Exercise directions –
Can you write out the stretch of the records from the line containing "You are a computer-use agent. This" through the end of the records, character for character?

Record extracts –
───

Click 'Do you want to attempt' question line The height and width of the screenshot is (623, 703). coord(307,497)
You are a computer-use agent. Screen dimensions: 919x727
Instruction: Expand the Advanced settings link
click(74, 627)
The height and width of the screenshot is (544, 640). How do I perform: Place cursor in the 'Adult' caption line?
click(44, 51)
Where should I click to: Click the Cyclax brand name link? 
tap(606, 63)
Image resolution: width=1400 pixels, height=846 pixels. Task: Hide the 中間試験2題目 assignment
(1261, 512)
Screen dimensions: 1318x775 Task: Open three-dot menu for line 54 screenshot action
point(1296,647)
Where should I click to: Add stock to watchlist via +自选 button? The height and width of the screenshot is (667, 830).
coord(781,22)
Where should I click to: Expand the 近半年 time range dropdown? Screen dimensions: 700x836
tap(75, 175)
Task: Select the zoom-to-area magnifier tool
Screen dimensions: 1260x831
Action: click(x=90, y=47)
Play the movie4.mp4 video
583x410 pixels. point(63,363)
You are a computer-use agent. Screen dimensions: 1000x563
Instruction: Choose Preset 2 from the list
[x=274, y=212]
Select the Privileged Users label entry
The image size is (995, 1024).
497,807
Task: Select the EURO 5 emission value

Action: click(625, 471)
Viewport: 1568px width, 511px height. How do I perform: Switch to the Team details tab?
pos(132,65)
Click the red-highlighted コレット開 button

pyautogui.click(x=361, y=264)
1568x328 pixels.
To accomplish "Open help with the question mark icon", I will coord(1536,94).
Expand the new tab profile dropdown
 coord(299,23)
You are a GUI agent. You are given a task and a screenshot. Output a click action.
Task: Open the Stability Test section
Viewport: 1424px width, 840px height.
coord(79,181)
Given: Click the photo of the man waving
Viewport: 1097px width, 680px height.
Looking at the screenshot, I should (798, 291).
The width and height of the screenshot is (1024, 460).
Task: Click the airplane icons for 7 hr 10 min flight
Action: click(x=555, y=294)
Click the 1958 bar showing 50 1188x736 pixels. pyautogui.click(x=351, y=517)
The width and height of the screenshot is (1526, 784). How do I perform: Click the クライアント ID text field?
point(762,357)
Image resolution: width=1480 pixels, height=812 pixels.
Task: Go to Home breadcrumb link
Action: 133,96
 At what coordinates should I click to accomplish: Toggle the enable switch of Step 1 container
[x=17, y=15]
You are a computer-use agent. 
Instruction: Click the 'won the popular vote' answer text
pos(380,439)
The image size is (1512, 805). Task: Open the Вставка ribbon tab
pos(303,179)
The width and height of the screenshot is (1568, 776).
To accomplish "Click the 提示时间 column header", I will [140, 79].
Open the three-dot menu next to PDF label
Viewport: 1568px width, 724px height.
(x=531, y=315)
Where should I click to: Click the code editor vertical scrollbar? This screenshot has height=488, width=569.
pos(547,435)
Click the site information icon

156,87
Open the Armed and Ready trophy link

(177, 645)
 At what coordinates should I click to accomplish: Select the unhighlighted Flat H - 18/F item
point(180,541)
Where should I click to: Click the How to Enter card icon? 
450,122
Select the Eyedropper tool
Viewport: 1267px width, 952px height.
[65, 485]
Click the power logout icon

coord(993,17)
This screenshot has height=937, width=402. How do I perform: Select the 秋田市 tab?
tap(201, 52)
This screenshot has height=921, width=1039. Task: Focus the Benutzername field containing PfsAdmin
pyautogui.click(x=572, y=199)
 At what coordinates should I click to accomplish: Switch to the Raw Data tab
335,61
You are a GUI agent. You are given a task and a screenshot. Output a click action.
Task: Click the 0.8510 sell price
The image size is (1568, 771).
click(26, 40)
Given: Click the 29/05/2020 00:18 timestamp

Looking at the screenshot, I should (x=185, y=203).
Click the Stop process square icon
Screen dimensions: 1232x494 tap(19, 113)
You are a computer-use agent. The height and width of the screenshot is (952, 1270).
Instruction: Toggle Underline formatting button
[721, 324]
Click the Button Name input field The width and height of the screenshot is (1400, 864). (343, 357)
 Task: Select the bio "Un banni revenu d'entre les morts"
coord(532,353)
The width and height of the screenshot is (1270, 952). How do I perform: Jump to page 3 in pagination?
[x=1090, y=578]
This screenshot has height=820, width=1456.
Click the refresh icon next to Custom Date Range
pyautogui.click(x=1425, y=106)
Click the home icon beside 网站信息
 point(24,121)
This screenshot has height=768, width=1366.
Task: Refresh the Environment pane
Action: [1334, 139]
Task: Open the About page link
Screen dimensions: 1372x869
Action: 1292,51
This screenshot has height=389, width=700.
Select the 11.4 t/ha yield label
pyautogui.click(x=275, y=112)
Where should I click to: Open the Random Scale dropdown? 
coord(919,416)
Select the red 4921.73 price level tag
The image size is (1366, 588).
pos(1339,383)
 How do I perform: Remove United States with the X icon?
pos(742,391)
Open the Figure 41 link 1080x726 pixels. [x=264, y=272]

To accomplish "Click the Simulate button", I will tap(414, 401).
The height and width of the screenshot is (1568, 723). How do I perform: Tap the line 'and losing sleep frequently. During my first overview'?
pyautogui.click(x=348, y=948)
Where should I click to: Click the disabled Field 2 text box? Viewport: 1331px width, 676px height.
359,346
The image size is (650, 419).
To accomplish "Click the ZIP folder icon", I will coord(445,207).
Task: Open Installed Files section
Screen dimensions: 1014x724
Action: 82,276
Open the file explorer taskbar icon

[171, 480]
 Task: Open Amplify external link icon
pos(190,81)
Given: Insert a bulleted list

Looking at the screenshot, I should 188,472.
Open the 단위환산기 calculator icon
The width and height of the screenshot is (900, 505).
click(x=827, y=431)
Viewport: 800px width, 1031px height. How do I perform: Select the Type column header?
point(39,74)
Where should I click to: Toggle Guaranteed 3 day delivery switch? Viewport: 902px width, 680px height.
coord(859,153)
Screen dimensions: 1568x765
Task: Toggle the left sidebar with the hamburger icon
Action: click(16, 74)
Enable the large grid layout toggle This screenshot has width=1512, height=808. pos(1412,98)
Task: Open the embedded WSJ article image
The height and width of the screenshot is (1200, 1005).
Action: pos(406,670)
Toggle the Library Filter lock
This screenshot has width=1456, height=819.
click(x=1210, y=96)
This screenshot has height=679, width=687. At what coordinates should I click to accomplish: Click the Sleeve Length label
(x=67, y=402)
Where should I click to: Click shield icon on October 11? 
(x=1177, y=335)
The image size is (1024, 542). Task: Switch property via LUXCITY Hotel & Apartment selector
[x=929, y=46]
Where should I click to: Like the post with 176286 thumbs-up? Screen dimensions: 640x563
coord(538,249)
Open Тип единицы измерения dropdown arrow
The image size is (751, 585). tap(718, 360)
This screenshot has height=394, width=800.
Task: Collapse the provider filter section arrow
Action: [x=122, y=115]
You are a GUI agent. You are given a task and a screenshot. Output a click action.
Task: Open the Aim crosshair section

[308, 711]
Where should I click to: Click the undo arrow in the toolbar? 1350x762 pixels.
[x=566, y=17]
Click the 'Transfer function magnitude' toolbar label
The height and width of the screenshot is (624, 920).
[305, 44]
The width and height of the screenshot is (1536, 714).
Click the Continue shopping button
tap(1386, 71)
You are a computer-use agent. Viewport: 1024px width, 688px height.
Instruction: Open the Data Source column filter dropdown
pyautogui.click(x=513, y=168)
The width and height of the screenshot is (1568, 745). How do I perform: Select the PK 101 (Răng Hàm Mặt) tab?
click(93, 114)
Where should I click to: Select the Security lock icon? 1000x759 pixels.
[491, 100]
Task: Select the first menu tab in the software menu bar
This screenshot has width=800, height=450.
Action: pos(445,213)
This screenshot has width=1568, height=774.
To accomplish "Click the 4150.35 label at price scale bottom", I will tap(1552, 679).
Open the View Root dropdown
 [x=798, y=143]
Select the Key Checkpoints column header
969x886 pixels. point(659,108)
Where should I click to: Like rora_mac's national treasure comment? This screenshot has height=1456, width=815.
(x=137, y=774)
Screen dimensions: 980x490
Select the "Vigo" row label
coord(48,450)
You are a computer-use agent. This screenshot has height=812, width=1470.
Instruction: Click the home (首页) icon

───

Reply –
You are a computer-use agent. This screenshot has height=812, width=1470.
Instruction: Click the home (首页) icon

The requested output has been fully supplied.